Since the start of the 21st century there has been a considerable increase in the quantity and quality of outcomes research in child and adolescent mental health. But despite this there remain many areas where research knowledge is insufficient to guide practice. Future efforts, research and practice will need to address an issues if we are to meet the ideal of reaching and treating all children and young people with mental health problems.
For some mental health disorders of children and young people there is still a lack of clarity about diagnostic criteria. This makes it difficult to conduct research and to interpret it in order to determine which treatments have the best evidence for effectiveness and cost-effectiveness. It is known that modifying the child’s family environment can yield substantial positive outcomes. The behavioural genetic studies have shown that social and environmental influences play a key role in triggering genetic vulnerabilities or conversely protecting against genetic predispositions. Future research will need to make sophisticated assessments of environmental influence. To help us to better understand how the social environment may counteract genetic risk. It may lead to the development of better preventive and therapeutic interventions and whether a given psychosocial intervention may be suitable or unsuitable for a given child.

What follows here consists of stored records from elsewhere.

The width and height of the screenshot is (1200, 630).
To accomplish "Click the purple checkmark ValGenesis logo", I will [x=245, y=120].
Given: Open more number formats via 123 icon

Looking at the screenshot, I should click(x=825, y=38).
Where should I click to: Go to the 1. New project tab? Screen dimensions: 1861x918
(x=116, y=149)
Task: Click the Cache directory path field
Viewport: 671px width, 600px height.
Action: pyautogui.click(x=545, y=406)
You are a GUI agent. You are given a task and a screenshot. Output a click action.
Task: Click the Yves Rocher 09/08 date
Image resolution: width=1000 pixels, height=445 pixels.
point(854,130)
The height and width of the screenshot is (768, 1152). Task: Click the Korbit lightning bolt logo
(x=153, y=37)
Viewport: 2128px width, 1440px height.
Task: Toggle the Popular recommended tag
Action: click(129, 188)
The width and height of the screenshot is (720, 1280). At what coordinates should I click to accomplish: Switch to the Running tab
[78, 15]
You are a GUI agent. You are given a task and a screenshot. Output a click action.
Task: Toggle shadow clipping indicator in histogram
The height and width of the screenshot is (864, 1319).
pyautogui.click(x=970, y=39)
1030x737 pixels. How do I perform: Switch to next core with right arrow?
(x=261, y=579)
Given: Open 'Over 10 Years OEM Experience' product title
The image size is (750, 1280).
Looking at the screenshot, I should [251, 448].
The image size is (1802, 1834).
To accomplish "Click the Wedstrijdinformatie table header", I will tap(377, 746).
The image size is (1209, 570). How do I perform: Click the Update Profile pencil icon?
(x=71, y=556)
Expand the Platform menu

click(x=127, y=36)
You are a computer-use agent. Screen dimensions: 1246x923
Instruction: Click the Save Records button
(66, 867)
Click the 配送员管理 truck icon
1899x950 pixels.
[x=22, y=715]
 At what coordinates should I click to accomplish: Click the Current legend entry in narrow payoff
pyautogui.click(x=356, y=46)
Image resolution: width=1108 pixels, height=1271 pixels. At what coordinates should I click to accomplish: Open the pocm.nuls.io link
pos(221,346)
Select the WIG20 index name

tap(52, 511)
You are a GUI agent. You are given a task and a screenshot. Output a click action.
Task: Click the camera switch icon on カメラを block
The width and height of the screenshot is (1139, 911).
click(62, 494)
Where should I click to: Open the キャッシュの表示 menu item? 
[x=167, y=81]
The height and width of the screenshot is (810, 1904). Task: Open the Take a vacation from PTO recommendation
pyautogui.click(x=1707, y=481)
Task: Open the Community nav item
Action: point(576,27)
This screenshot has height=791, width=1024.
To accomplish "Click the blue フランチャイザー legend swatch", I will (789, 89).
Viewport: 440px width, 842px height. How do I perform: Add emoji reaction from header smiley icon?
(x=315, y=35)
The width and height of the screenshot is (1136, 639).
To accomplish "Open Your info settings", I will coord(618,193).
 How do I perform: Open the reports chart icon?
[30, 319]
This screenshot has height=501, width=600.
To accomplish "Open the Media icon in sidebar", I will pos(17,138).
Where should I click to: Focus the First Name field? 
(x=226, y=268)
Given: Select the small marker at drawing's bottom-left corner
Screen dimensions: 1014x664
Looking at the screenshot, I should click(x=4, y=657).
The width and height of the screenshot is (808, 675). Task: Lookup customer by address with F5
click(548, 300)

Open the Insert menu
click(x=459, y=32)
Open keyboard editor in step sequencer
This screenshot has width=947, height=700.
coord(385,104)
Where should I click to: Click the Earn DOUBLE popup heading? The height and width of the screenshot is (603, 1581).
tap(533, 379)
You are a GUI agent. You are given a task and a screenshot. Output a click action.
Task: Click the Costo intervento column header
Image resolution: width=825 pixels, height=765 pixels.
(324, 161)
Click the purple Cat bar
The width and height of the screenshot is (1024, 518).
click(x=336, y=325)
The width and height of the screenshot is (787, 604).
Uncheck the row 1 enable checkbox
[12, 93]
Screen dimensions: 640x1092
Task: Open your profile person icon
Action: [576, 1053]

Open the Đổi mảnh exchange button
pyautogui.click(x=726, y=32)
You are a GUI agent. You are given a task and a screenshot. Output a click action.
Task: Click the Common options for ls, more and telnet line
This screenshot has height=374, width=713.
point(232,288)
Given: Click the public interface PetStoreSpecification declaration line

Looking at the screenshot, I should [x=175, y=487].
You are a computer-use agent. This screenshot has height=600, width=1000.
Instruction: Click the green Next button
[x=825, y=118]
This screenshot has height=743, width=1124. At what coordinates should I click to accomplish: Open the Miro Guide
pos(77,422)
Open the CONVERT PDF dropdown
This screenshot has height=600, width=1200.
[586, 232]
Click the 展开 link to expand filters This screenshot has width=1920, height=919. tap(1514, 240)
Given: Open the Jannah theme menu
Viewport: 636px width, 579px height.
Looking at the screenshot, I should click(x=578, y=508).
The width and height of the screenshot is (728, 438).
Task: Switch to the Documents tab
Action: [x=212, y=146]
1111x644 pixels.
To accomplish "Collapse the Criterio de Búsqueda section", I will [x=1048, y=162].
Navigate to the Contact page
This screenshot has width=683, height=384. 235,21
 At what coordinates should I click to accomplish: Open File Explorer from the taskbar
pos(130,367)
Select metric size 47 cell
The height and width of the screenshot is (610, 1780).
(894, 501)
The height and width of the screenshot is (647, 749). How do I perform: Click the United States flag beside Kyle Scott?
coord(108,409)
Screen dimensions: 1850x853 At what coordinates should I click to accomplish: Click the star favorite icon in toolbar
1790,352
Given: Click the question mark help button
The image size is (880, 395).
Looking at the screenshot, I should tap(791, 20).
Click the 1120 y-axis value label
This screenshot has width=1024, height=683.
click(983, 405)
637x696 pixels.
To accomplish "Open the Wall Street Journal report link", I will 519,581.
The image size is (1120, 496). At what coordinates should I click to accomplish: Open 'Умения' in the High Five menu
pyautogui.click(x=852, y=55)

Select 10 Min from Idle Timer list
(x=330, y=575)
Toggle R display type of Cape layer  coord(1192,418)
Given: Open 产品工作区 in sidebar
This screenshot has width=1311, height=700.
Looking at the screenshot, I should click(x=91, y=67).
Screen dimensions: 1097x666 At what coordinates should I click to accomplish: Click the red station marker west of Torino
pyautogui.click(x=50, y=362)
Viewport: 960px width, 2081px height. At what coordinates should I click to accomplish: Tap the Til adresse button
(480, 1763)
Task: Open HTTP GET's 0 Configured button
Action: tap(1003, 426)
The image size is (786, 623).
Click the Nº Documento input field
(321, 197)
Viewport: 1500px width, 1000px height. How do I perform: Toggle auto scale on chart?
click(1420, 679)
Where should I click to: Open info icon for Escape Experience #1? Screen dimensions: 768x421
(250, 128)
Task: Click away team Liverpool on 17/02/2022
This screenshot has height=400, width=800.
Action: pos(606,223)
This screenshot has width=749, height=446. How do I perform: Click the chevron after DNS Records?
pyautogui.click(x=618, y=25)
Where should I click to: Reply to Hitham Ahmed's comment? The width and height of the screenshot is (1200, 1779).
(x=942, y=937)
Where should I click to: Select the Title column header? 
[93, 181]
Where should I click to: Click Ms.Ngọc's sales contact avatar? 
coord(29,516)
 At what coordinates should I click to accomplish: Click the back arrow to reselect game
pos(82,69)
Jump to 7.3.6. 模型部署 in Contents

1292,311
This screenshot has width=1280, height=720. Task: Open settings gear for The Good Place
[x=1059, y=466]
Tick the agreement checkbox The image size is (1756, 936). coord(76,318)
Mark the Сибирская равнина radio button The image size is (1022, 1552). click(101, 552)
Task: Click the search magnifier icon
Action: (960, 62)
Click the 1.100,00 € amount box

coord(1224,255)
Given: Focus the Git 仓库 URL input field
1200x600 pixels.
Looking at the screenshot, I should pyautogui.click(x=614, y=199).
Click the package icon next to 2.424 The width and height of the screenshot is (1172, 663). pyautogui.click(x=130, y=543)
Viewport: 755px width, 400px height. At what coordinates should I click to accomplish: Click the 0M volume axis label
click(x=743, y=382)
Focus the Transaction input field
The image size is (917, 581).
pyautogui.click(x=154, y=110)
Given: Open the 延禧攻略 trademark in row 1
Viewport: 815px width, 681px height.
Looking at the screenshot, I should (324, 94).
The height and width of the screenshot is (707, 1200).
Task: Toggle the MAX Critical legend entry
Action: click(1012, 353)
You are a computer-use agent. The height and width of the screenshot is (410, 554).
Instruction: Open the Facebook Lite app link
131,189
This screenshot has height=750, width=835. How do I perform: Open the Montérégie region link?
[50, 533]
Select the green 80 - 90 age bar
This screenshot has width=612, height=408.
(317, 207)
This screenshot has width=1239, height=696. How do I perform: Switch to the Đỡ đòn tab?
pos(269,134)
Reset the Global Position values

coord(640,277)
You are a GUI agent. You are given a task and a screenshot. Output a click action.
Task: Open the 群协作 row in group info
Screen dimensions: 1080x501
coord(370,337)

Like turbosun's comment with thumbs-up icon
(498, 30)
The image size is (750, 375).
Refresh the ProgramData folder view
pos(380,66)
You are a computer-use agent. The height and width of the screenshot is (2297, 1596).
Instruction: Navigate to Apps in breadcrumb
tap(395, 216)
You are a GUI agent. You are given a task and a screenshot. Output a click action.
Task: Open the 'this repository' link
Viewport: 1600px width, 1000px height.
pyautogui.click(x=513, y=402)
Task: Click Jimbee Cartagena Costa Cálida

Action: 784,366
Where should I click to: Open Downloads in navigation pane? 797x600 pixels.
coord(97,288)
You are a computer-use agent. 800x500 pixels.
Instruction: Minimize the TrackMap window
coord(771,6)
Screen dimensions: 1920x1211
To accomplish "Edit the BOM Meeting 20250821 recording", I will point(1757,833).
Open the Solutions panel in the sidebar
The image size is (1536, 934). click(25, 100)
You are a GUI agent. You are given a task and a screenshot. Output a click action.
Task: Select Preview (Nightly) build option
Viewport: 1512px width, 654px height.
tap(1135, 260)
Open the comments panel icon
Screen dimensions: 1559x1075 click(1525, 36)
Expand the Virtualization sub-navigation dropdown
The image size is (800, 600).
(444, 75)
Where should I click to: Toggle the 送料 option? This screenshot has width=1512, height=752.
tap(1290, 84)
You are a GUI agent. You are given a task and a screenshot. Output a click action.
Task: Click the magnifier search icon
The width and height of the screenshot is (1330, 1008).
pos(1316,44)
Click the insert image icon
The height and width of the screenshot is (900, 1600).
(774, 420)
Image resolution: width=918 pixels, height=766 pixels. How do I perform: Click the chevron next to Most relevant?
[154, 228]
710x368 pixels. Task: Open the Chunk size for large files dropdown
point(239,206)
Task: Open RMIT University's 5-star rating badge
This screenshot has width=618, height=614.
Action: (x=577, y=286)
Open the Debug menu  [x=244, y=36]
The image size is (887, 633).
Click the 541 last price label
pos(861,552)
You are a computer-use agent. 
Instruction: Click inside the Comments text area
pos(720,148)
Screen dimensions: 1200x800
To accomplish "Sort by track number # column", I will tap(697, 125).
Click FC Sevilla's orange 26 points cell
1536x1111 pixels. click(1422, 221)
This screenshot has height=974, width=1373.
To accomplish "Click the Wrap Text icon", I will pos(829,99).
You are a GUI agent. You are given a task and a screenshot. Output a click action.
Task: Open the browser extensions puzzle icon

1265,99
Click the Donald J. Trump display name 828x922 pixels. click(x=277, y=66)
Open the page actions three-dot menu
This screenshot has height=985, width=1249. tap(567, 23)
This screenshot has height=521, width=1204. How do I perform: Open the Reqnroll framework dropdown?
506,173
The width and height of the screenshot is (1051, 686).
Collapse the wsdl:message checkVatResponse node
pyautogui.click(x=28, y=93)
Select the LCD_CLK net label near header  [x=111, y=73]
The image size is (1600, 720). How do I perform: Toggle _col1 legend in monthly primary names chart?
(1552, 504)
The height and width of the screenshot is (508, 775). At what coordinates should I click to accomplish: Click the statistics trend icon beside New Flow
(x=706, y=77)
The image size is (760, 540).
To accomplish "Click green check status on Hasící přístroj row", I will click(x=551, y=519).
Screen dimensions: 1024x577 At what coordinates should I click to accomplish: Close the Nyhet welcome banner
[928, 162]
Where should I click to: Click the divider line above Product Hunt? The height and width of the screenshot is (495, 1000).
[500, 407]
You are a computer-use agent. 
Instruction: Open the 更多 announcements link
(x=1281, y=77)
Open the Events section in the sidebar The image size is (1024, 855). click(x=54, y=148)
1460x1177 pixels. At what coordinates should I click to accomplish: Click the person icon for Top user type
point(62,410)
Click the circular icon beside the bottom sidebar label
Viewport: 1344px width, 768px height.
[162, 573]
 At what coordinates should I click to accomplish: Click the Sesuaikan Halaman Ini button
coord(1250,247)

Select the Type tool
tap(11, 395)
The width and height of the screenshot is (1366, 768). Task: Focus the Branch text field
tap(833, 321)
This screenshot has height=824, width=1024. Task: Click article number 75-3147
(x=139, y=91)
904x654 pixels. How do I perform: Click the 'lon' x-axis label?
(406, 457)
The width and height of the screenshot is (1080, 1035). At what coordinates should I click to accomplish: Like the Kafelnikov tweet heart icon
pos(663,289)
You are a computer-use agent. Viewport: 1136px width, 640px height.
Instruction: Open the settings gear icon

Too many studies on which current evidence base rests have significant methodological flaws, such as small sample sizes, failures of replication, or differences in outcome between research and clinical settings. This means that it is often difficult or impossible to generalise findings from research into everyday practice. These problems need to be tackled if we are truly understand which interventions are most effective for the mental health problems of children and young people. We also need to carry out studies with longer follow-up periods to help us to assess. For example, how long pharmacological treatments for Attention deficit/ hyperactivity Disorder (ADHD) or depression should be continued once remission has been achieved or the relative benefits of short-term and extended psychological interventions. As mentioned above, we need to collect data on both what services are offered to children in mental health services and what the outcomes of these interventions are. We are currently lacking a way of integrating information nationally as well as locally across mental health services. For example, we have no way of relating the outcomes of mental health service interventions to educational or often even social mental health service interventions yet. Where children present with mental health problems is more likely to be the consequence of circumstance rather than the characteristics of their presenting problem.
At present, many children and young people do not respond adequately to even the best evidenced mental health treatments. We need to find out more about sub groups who do not respond to mental health treatment and to explore whether better results could be achieved by alternative means. Such that in terms of both different treatments and different settings in which treatment is provided. This could help us to develop care pathways for children and adolescents who present with different mental health problems starting with simpler interventions and moving on to more complex interventions (or combinations of interventions) if the initial ones do not achieve a good outcome. At present, some interventions are being offered that have not been adequately evaluated. For example, systemic therapies. We need to evaluate these treatments more fully and to identify the effective elements that they contain. As it is possible that they may help the ‘poor responders’ to existing evidence based treatments.
We also need more information (from both research and practice) about the adverse outcomes of treatments. In the case of pharmacological treatments, it is already accepted that such adverse effects must be monitored and reported. These reports help to guide marketing authorisations and prescribing decisions. The possibility of adverse outcomes from psychological therapies needs to be investigated and reported with the same diligence. We need to understand more about alternative settings in which treatments may be implemented especially for those children and young people who are not currently reached by existing mental health services. This should include not just physical locations such as schools and community centres but also social contexts. For example involving community leaders, peers and near-peers that is, young people who are slightly older than the young mental health service users.
As unmet need is so high, we need to develop innovative methods of mental health service delivery system for improving mental health literacy in the wider community in the contexts of prevention and intervention.